Retype the lines below word for word, keeping their original order.
* begin *
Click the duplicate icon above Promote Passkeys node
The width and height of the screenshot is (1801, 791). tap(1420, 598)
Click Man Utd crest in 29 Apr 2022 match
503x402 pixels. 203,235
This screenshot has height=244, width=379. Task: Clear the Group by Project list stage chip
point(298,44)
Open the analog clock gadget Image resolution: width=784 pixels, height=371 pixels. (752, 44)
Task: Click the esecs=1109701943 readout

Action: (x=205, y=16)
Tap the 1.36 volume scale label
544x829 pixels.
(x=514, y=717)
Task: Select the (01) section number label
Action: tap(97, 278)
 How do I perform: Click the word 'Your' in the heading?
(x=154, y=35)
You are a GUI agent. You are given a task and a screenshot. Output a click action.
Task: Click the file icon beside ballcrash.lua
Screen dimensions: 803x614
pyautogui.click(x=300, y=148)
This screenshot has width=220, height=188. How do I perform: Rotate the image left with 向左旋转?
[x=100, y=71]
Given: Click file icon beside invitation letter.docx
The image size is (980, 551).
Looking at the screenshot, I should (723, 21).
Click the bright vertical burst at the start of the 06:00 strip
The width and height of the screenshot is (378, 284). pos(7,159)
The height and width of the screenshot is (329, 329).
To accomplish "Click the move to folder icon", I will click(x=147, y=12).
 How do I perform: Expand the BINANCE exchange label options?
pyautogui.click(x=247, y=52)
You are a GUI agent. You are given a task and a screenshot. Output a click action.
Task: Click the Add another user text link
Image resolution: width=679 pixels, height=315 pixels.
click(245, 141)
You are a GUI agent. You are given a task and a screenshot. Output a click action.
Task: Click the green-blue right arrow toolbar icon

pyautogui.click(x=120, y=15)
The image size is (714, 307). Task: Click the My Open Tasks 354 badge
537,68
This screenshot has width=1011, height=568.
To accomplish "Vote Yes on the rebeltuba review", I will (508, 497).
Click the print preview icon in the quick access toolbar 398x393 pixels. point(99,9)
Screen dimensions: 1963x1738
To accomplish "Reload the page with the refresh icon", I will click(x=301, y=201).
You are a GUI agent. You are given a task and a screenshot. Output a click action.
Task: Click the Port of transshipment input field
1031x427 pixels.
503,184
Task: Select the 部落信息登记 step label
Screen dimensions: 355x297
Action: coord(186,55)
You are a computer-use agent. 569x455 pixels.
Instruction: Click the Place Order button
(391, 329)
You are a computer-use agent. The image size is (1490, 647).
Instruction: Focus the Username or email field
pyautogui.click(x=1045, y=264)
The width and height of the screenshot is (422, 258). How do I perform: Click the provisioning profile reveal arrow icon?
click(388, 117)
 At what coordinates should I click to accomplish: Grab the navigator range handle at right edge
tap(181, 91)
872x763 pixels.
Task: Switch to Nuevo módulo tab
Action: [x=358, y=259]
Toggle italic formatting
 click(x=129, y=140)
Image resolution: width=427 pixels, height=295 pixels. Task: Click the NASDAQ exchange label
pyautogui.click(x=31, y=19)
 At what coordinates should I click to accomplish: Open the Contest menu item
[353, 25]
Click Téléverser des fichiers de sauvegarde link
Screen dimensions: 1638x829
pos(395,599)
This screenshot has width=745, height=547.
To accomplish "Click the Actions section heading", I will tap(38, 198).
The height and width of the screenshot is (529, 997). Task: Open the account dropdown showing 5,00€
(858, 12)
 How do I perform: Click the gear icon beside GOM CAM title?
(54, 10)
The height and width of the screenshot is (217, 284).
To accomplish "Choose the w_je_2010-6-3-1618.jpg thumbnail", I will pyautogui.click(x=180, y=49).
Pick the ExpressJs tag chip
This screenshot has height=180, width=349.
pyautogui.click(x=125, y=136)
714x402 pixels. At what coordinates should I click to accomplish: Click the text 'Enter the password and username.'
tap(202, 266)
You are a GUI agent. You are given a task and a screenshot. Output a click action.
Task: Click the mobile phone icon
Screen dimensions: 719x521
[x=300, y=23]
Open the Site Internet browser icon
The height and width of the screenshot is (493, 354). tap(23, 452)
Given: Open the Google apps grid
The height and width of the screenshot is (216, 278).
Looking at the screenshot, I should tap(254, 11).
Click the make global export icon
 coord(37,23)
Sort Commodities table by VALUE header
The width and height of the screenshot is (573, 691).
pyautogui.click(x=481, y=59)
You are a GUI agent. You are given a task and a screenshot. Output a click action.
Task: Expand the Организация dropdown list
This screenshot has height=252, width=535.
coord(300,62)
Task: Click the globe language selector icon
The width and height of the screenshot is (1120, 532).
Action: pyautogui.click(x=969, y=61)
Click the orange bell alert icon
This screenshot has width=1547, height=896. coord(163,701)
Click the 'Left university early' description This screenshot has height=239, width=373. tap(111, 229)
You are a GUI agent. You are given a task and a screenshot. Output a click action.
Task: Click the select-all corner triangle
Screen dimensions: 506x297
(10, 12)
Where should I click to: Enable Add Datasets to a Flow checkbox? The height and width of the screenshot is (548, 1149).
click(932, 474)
* end *
EXERCISE RESPONSE:
Click the duplicate icon above Promote Passkeys node
The width and height of the screenshot is (1801, 791). tap(1420, 598)
Click Man Utd crest in 29 Apr 2022 match
503x402 pixels. 203,235
This screenshot has height=244, width=379. Task: Clear the Group by Project list stage chip
point(298,44)
Open the analog clock gadget Image resolution: width=784 pixels, height=371 pixels. (752, 44)
Task: Click the esecs=1109701943 readout

Action: (x=205, y=16)
Tap the 1.36 volume scale label
544x829 pixels.
(x=514, y=717)
Task: Select the (01) section number label
Action: tap(97, 278)
 How do I perform: Click the word 'Your' in the heading?
(x=154, y=35)
You are a GUI agent. You are given a task and a screenshot. Output a click action.
Task: Click the file icon beside ballcrash.lua
Screen dimensions: 803x614
pyautogui.click(x=300, y=148)
This screenshot has width=220, height=188. How do I perform: Rotate the image left with 向左旋转?
[x=100, y=71]
Given: Click file icon beside invitation letter.docx
The image size is (980, 551).
Looking at the screenshot, I should (723, 21).
Click the bright vertical burst at the start of the 06:00 strip
The width and height of the screenshot is (378, 284). pos(7,159)
The height and width of the screenshot is (329, 329).
To accomplish "Click the move to folder icon", I will click(x=147, y=12).
 How do I perform: Expand the BINANCE exchange label options?
pyautogui.click(x=247, y=52)
You are a GUI agent. You are given a task and a screenshot. Output a click action.
Task: Click the Add another user text link
Image resolution: width=679 pixels, height=315 pixels.
click(245, 141)
You are a GUI agent. You are given a task and a screenshot. Output a click action.
Task: Click the green-blue right arrow toolbar icon

pyautogui.click(x=120, y=15)
The image size is (714, 307). Task: Click the My Open Tasks 354 badge
537,68
This screenshot has width=1011, height=568.
To accomplish "Vote Yes on the rebeltuba review", I will (508, 497).
Click the print preview icon in the quick access toolbar 398x393 pixels. point(99,9)
Screen dimensions: 1963x1738
To accomplish "Reload the page with the refresh icon", I will click(x=301, y=201).
You are a GUI agent. You are given a task and a screenshot. Output a click action.
Task: Click the Port of transshipment input field
1031x427 pixels.
503,184
Task: Select the 部落信息登记 step label
Screen dimensions: 355x297
Action: coord(186,55)
You are a computer-use agent. 569x455 pixels.
Instruction: Click the Place Order button
(391, 329)
You are a computer-use agent. The image size is (1490, 647).
Instruction: Focus the Username or email field
pyautogui.click(x=1045, y=264)
The width and height of the screenshot is (422, 258). How do I perform: Click the provisioning profile reveal arrow icon?
click(388, 117)
 At what coordinates should I click to accomplish: Grab the navigator range handle at right edge
tap(181, 91)
872x763 pixels.
Task: Switch to Nuevo módulo tab
Action: [x=358, y=259]
Toggle italic formatting
 click(x=129, y=140)
Image resolution: width=427 pixels, height=295 pixels. Task: Click the NASDAQ exchange label
pyautogui.click(x=31, y=19)
 At what coordinates should I click to accomplish: Open the Contest menu item
[353, 25]
Click Téléverser des fichiers de sauvegarde link
Screen dimensions: 1638x829
pos(395,599)
This screenshot has width=745, height=547.
To accomplish "Click the Actions section heading", I will tap(38, 198).
The height and width of the screenshot is (529, 997). Task: Open the account dropdown showing 5,00€
(858, 12)
 How do I perform: Click the gear icon beside GOM CAM title?
(54, 10)
The height and width of the screenshot is (217, 284).
To accomplish "Choose the w_je_2010-6-3-1618.jpg thumbnail", I will pyautogui.click(x=180, y=49).
Pick the ExpressJs tag chip
This screenshot has height=180, width=349.
pyautogui.click(x=125, y=136)
714x402 pixels. At what coordinates should I click to accomplish: Click the text 'Enter the password and username.'
tap(202, 266)
You are a GUI agent. You are given a task and a screenshot. Output a click action.
Task: Click the mobile phone icon
Screen dimensions: 719x521
[x=300, y=23]
Open the Site Internet browser icon
The height and width of the screenshot is (493, 354). tap(23, 452)
Given: Open the Google apps grid
The height and width of the screenshot is (216, 278).
Looking at the screenshot, I should tap(254, 11).
Click the make global export icon
 coord(37,23)
Sort Commodities table by VALUE header
The width and height of the screenshot is (573, 691).
pyautogui.click(x=481, y=59)
You are a GUI agent. You are given a task and a screenshot. Output a click action.
Task: Expand the Организация dropdown list
This screenshot has height=252, width=535.
coord(300,62)
Task: Click the globe language selector icon
The width and height of the screenshot is (1120, 532).
Action: pyautogui.click(x=969, y=61)
Click the orange bell alert icon
This screenshot has width=1547, height=896. coord(163,701)
Click the 'Left university early' description This screenshot has height=239, width=373. tap(111, 229)
You are a GUI agent. You are given a task and a screenshot. Output a click action.
Task: Click the select-all corner triangle
Screen dimensions: 506x297
(10, 12)
Where should I click to: Enable Add Datasets to a Flow checkbox? The height and width of the screenshot is (548, 1149).
click(932, 474)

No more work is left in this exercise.